» Provided passage:

Skip to content

‘Metrics Monday: Combining Bits and Pieces of Likelihood to Study Behavior

Last updated on February 19, 2017

I have mentioned a few times that there is an unspoken ontological order of things in applied work, wherein one first needs to take care of the problem of identification before one should worry about properly modeling the dependent variable’s data-generating process. In other words, before you obsess over whether you should estimate a Poisson or a negative binomial regression, your time is better spend thinking about whether the effect of your variable of interest on your dependent variable is properly identified.

This week, however, I wanted to move away from my usual focus on the identification of causal effects to look at the modeling of DGPs.

Let us take an example from the first article I ever published (and which, to this day, remains my most-cited article). In that article, my coauthor and I were interested in the marketing behavior of the households in our sample. In some time periods, some households happened to be net sellers (i.e., their sales exceeded their purchases), some households happened to be net buyers (i.e., their purchases exceeded their sales), and some households happened to be autarkic (i.e., their neither bought nor sold).

» Collected data:
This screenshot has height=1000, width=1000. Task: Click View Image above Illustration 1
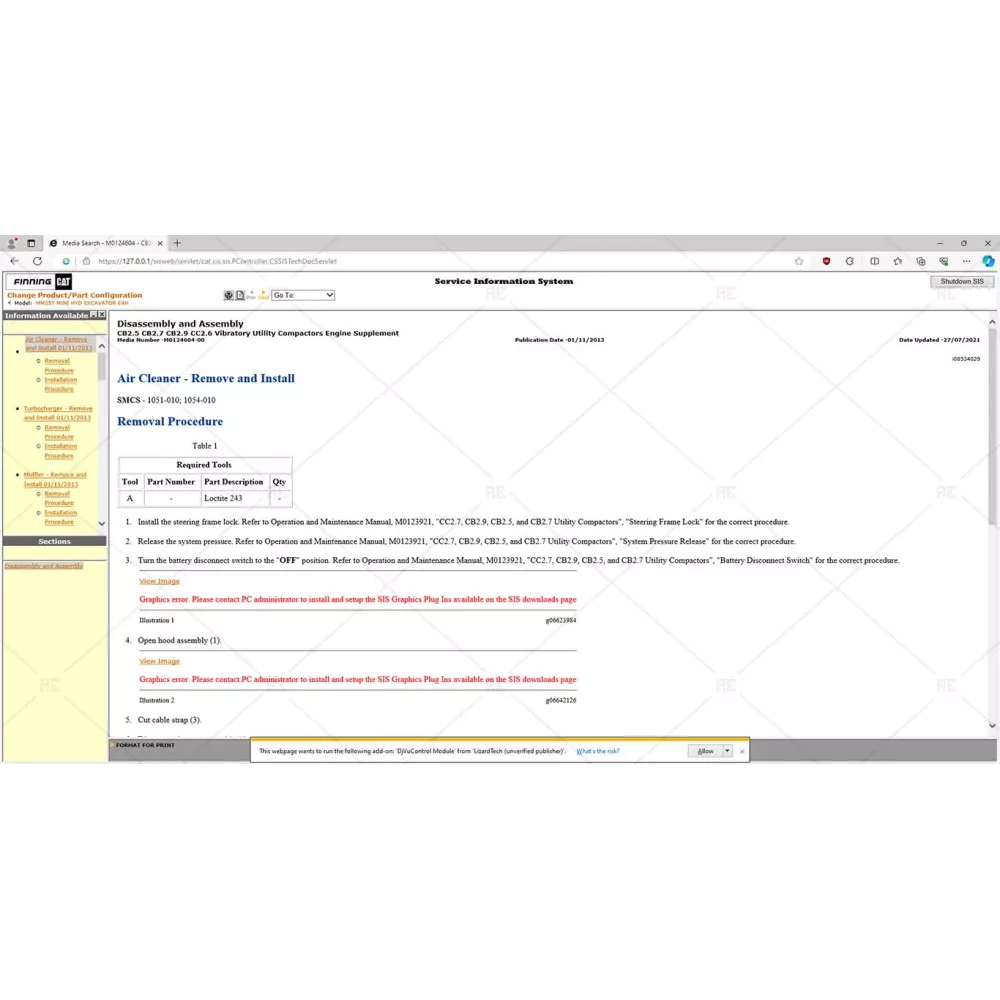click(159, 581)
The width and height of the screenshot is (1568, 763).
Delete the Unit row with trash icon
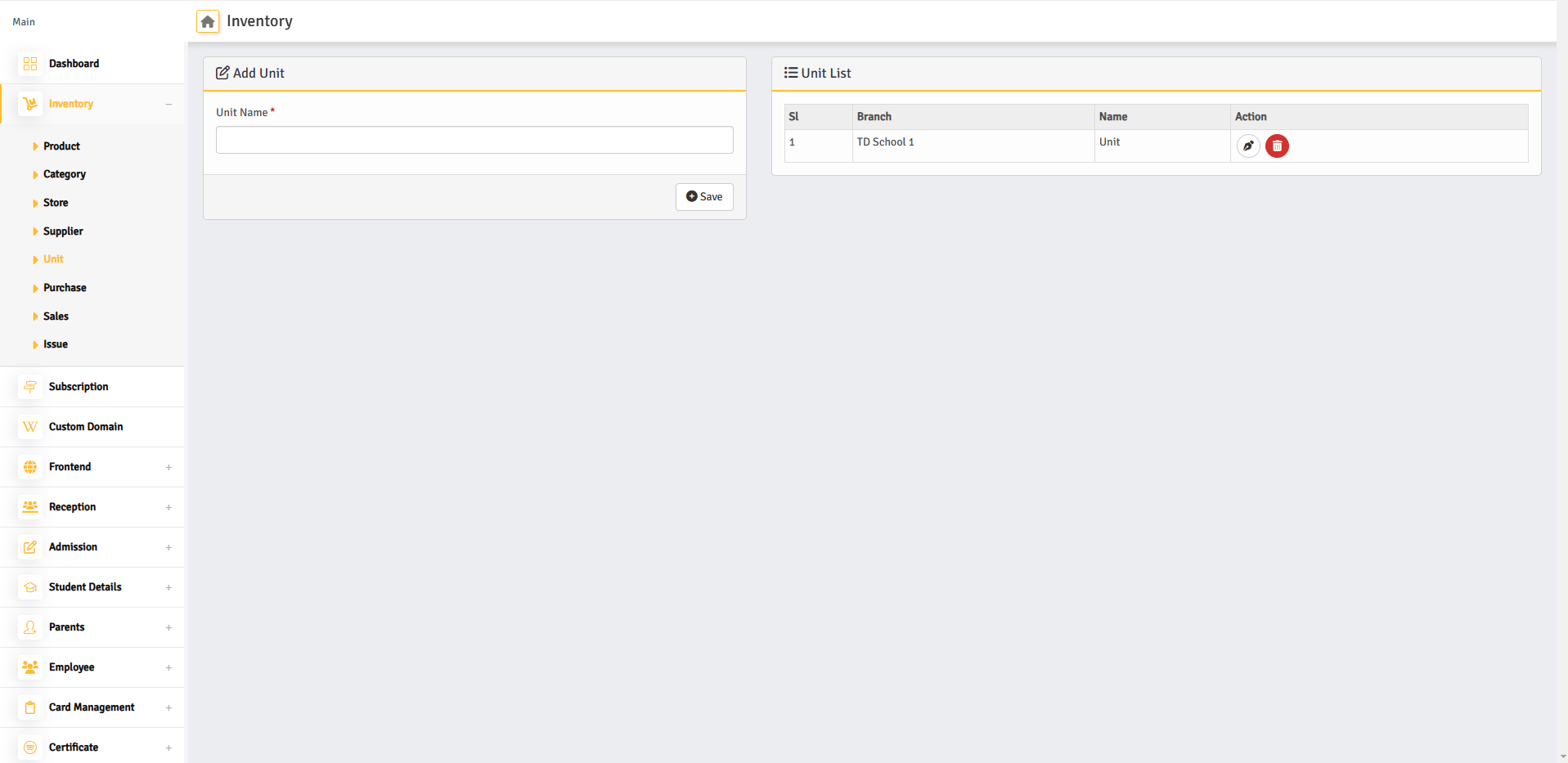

» Problems:
[1] Retype everything in the Metrics Monday post from "This week, however, I" down to "bought nor sold).".
[2] Continue the Metrics Monday post from the point where it stops.
None of the material is needed for this work.

» The responses:
[1]
This week, however, I wanted to move away from my usual focus on the identification of causal effects to look at the modeling of DGPs.

Let us take an example from the first article I ever published (and which, to this day, remains my most-cited article). In that article, my coauthor and I were interested in the marketing behavior of the households in our sample. In some time periods, some households happened to be net sellers (i.e., their sales exceeded their purchases), some households happened to be net buyers (i.e., their purchases exceeded their sales), and some households happened to be autarkic (i.e., their neither bought nor sold).

[2]
The issue as I saw it was that the same variables (e.g., price, distance from market, etc.) would affect households in different regimes (i.e., the amount of sales of net sellers vs. the amount of purchases of net buyers) in different ways. Moreover, I was interested in the factors that drove households to be either net sellers, autarkic, or net buyers.

After thinking about the decision sequence of the households in our data for a little while, I realized that it could be drawn as follows (with apologies for the lo-fi graph):

That is, in the first instance, a household decides whether it’ll be net buyer, autarkic, or a net seller. Then, after having chosen whether to be a net buyer, autarkic, or a net seller, the household decides how much it buys (if it has chosen to be a net buyer) or how much it sells (if it has chosen to be a net seller). If it has chosen to remain autarkic, there is no further behavior to study.

Looking at the first stage, note that it is determined by whether a household’s net sales N, which can in theory be any number on the real line, are such that N < 0, N = 0, or N > 0. Because this is an ordered decision when the real line is partitioned in those three regimes, I thought that the first-stage decision lent itself well to an ordered categorical estimator like the ordered probit.

Looking at either side (i.e., net purchases or net sales) of the second stage, it struck me that they were both continuous decision truncated at zero (you can in theory buy or sell any strictly positive amount, but zero is the lower bound on both purchases and sales). Thus, those two decisions lent themselves to some kind of tobit estimator.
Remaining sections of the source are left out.